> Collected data
****************

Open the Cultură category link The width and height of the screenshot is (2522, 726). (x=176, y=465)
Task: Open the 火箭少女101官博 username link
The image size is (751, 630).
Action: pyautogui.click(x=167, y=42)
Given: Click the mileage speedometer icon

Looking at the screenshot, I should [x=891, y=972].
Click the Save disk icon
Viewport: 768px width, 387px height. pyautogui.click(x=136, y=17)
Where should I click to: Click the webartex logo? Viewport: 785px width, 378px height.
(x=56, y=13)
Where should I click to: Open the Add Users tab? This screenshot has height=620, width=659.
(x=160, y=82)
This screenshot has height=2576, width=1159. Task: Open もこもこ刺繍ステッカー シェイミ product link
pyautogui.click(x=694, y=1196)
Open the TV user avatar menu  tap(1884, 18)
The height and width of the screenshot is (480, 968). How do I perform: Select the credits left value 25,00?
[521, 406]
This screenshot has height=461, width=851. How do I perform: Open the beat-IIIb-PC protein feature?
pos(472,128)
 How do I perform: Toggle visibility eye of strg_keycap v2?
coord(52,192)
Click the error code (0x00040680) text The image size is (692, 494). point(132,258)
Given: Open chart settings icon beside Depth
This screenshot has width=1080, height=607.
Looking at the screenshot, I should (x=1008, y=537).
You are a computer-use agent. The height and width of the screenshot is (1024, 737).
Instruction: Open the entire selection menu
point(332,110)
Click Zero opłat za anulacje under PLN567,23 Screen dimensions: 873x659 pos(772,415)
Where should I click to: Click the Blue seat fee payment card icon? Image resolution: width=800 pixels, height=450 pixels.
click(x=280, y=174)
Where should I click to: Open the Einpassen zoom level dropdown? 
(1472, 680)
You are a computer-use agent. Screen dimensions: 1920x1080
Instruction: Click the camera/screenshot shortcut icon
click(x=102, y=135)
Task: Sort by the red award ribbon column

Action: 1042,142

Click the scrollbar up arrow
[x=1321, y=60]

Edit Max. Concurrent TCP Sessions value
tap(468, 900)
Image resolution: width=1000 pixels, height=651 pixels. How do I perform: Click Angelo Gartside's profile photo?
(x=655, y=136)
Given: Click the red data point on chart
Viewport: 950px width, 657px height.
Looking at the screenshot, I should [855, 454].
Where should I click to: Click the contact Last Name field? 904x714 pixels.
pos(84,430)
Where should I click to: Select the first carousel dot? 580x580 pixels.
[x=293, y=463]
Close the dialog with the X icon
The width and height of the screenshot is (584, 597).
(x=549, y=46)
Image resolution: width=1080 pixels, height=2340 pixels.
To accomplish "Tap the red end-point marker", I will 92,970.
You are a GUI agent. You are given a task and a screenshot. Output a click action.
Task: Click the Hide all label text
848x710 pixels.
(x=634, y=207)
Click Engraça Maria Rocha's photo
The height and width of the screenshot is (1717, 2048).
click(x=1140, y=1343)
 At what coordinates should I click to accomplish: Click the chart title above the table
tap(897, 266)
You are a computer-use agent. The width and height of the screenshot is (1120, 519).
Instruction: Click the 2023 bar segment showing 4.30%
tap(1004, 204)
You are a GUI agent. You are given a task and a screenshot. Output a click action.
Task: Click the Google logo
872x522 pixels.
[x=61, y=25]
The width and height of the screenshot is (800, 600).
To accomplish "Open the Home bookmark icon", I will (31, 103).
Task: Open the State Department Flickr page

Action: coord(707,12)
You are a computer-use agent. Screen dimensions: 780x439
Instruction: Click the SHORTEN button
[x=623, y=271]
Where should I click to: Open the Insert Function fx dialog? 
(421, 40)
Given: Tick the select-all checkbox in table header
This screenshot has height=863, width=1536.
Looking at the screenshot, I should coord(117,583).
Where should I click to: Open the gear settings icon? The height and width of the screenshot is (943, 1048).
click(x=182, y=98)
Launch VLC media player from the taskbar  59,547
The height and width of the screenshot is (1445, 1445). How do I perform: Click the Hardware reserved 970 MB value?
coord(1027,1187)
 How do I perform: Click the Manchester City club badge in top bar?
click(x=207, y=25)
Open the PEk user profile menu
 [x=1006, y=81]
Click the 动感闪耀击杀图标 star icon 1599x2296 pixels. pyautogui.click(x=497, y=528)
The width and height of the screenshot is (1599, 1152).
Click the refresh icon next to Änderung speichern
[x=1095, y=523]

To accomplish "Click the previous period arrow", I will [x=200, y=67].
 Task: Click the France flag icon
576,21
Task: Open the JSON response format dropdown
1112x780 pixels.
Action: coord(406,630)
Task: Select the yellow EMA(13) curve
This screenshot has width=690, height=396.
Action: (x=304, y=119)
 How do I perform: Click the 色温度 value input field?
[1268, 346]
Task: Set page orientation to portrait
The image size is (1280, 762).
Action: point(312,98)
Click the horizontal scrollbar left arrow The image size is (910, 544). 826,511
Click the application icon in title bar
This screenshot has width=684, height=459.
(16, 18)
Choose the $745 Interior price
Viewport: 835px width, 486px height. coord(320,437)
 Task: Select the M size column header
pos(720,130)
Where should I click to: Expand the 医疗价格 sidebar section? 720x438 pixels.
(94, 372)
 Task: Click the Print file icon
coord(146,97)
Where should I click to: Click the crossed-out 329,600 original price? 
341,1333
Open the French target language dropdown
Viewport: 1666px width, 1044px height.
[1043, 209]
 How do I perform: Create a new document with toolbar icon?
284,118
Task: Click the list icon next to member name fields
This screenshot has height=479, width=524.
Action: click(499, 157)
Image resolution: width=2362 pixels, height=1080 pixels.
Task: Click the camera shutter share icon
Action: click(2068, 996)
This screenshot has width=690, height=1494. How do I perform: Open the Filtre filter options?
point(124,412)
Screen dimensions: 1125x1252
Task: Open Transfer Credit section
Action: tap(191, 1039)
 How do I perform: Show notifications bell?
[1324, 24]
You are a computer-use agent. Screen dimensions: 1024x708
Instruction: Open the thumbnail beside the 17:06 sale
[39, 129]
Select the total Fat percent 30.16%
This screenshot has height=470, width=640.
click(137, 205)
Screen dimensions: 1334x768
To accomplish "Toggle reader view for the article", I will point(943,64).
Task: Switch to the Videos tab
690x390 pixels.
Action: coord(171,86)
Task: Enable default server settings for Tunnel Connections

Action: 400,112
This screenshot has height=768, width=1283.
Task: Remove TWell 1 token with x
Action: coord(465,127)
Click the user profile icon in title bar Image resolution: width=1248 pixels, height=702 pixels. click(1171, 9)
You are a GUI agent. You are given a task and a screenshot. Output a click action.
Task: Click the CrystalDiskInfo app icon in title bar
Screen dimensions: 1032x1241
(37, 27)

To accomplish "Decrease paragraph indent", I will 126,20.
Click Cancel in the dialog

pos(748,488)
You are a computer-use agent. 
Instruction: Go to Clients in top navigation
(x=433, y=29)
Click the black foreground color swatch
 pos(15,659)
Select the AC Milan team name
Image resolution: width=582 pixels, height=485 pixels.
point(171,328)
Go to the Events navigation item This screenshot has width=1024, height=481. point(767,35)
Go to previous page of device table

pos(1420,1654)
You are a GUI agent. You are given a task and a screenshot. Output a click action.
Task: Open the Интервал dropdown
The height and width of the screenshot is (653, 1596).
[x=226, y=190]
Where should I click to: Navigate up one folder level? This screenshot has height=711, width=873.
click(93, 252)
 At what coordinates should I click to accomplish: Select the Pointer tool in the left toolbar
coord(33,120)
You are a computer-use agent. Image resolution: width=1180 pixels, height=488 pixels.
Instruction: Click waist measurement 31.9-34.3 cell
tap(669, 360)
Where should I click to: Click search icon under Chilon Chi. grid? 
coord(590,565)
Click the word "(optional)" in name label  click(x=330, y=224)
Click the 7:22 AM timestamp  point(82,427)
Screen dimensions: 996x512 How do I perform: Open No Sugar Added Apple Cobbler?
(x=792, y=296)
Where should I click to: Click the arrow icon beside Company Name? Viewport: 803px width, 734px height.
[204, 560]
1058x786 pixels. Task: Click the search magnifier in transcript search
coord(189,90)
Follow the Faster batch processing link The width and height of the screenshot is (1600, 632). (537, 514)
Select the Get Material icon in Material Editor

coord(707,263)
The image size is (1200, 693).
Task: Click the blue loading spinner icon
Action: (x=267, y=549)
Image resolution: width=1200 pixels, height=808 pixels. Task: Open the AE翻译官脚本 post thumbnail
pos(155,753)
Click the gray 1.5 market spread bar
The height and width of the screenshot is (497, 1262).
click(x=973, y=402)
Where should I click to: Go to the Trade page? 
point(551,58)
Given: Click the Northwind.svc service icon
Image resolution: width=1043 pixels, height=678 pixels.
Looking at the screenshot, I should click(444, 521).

****************

> What is being asked
Each line in the entries above, starting at the line with "Image resolution: width=1200" and ending at the line with "Given: Click the Northwind.svc service icon", is to be printed exactly, and only those lines.

> Output for this task
Image resolution: width=1200 pixels, height=808 pixels. Task: Open the AE翻译官脚本 post thumbnail
pos(155,753)
Click the gray 1.5 market spread bar
The height and width of the screenshot is (497, 1262).
click(x=973, y=402)
Where should I click to: Go to the Trade page? 
point(551,58)
Given: Click the Northwind.svc service icon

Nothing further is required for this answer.